— Passage provided —
• • •

Three Long Years

I can feel the crisp air on my breath as I inhale. The wind blows through my hair and sends shivers down my spine. The smell of autumn is in the air. Thanksgiving, Christmas and New Years are right around the corner.  The time of year where family gets together, everyone tells tales of the wonderful year past. Family photos are taken, gifts exchanged. Everything is great, or so it seems.  For me, it’s remembering everything falling apart. Seeing the fire inside your eyes die a little more each and every day. Hearing the hesitation in your voice to respond when I tell you “I love you”. Knowing that, eventually, there wouldn’t be a response.

It’s New Years day, 2011. Today doesn’t feel the same. You are cold. You didn’t hold me at all the night before. Then there it came, before we even left the bed. The words I had been dreading to hear for quite some time were spoken. It was all coming to an end.  I was left crying and hurt. Like a child I sobbed and sobbed, I didn’t know what to say or do. I said things I didn’t mean and I acted childish. I said whatever you needed to hear to make you stay with me. That worked only for a little over a month.  I remember one night, I thought for sure that night was the end.  You drove me to my mom’s house to stay. I had never seen so much pain in your eyes before. They were glazed over, ready to cry.  You didn’t know how to let me go. Getting out of your car was the hardest thing I had ever had to endure in my life.
Then it all finally ended, for real this time.  It was right around Valentines Day. I remember because you exchanged cards with her, the woman who would soon be your bride.

It’s been three long years since I’ve held you tight.  Three long years since you’ve told me you that you love me. Three long, long years since I have fallen asleep wrapped in your arms.  I am much different now, well we both are.  When you dated me I was a silly, immature 18-year-old girl who had not a clue yet about the real world. Everything was fun and games, I wasn’t ready to be an adult and quit partying.  I wasn’t ready to grow up, to act the part that I was so trying to hard to be every single day for you.  I really should have been free.  You constricted me; I felt trapped. I found myself letting loose every chance I got when you weren’t around.  Then when you were around, I was walking on pins and needles, trying not to say or do the “wrong” thing.  Things that you deemed “wrong”, to me really weren’t at all. So I constantly found myself in “trouble” with you.  That’s why you decided you couldn’t marry me; you thought for sure I would be this way forever.

I knew deep, deep within my heart that I could be the woman you so desperately wanted me to be. That she was in there, somewhere, hiding until she felt that she was ready to come out. I just needed time.  There were lessons still to be learned, experiences to live, people to meet and places that I needed to go. But I knew, that if you could just hold on to me, just love me every step of the way, appreciate me for all that I am throughout every part of my journey, that it would all pay off in the end.  I knew that I would make you the happiest man in the world if you could just hold on, not let go, don’t give up on us.  I told you all this, you looked at me in disbelief, you looked at me with such sadness in your eyes because you thought for sure that’s just who I was. I vividly remember that glaze on your brownish green eyes.  But you did, you let go.  You tell me that you tried, that you didn’t just give up, that it took months for things to get this way.  I was blind to the fact that it was actually happening. I ignored the fact that it was all coming to an end. I pretended to be perfect; to always have your meals ready when you came home from work. To have a drink in the fridge ready to hand to you. I miss those little things; like writing you love notes for you to find when you went off to drill.

• • •

— Information provided —

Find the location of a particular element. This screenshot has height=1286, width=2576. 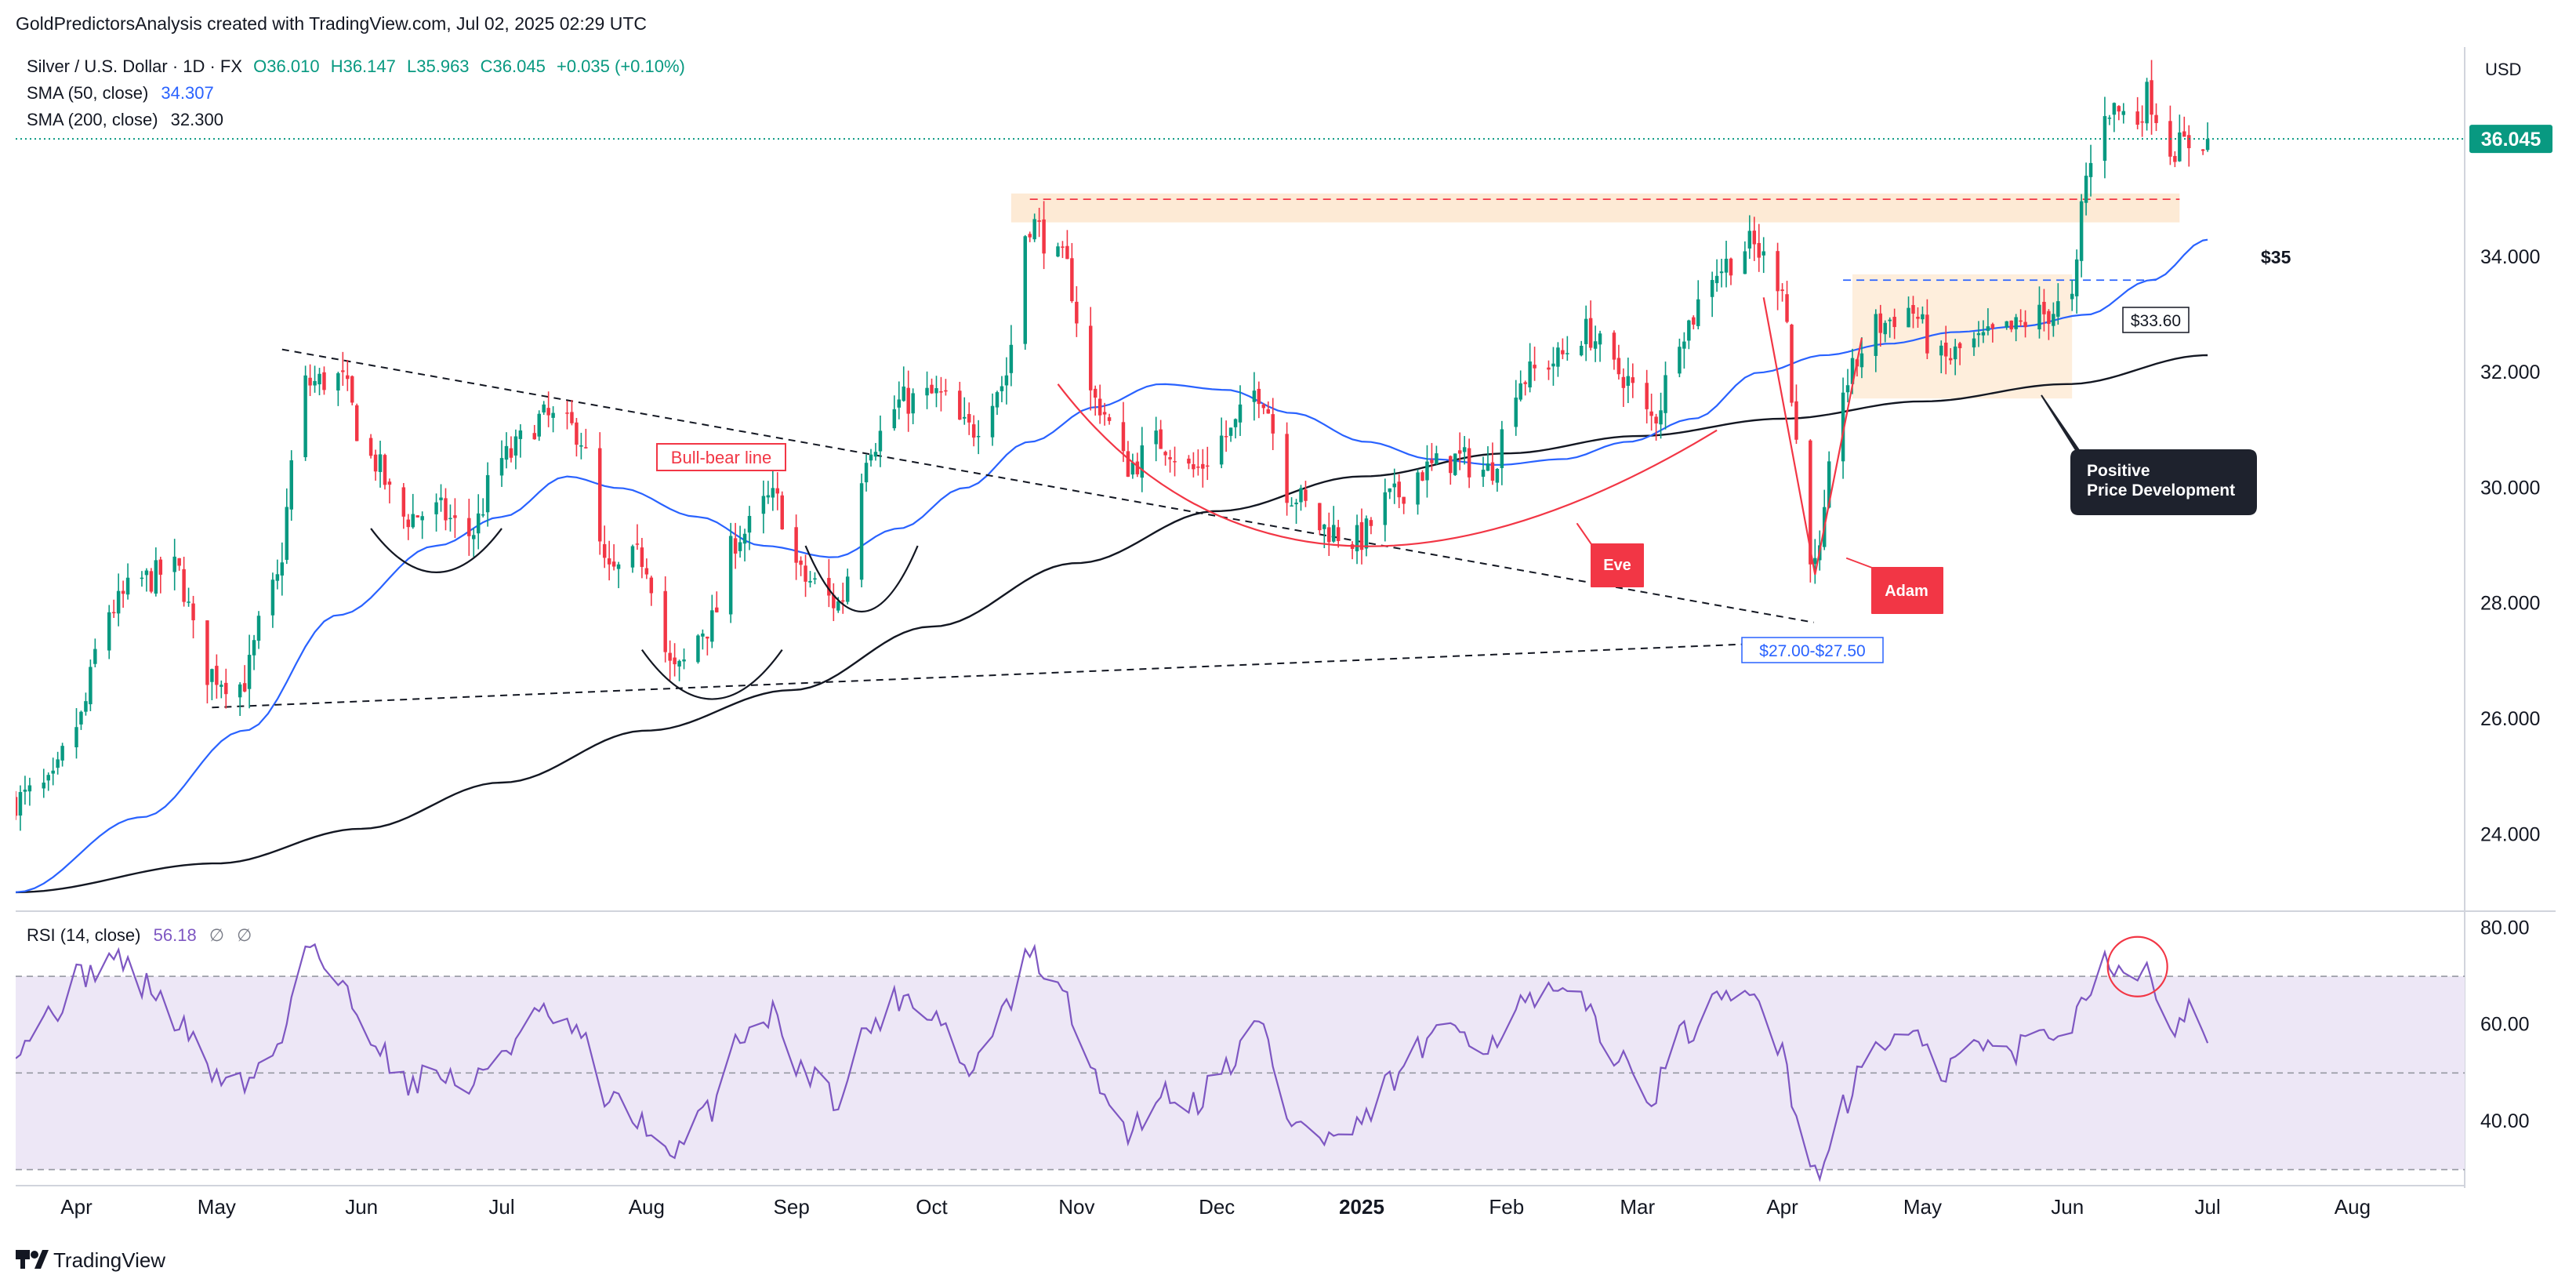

• • •

— What needs to be done —
Condense the paragraph of the breakup essay that begins "I can feel the crisp air" into three or four sentences, keeping its main facts. The material above is separate from the breakup essay.

— Task result —
The autumn air is crisp and windy, and Thanksgiving, Christmas and New Years are close. It is the time of year when families gather, tell stories of the past year, take photos and exchange gifts. For the narrator, though, the season brings back memories of everything falling apart: watching the fire in the other person's eyes fade day by day and hearing their hesitation to answer "I love you," knowing that eventually no answer would come.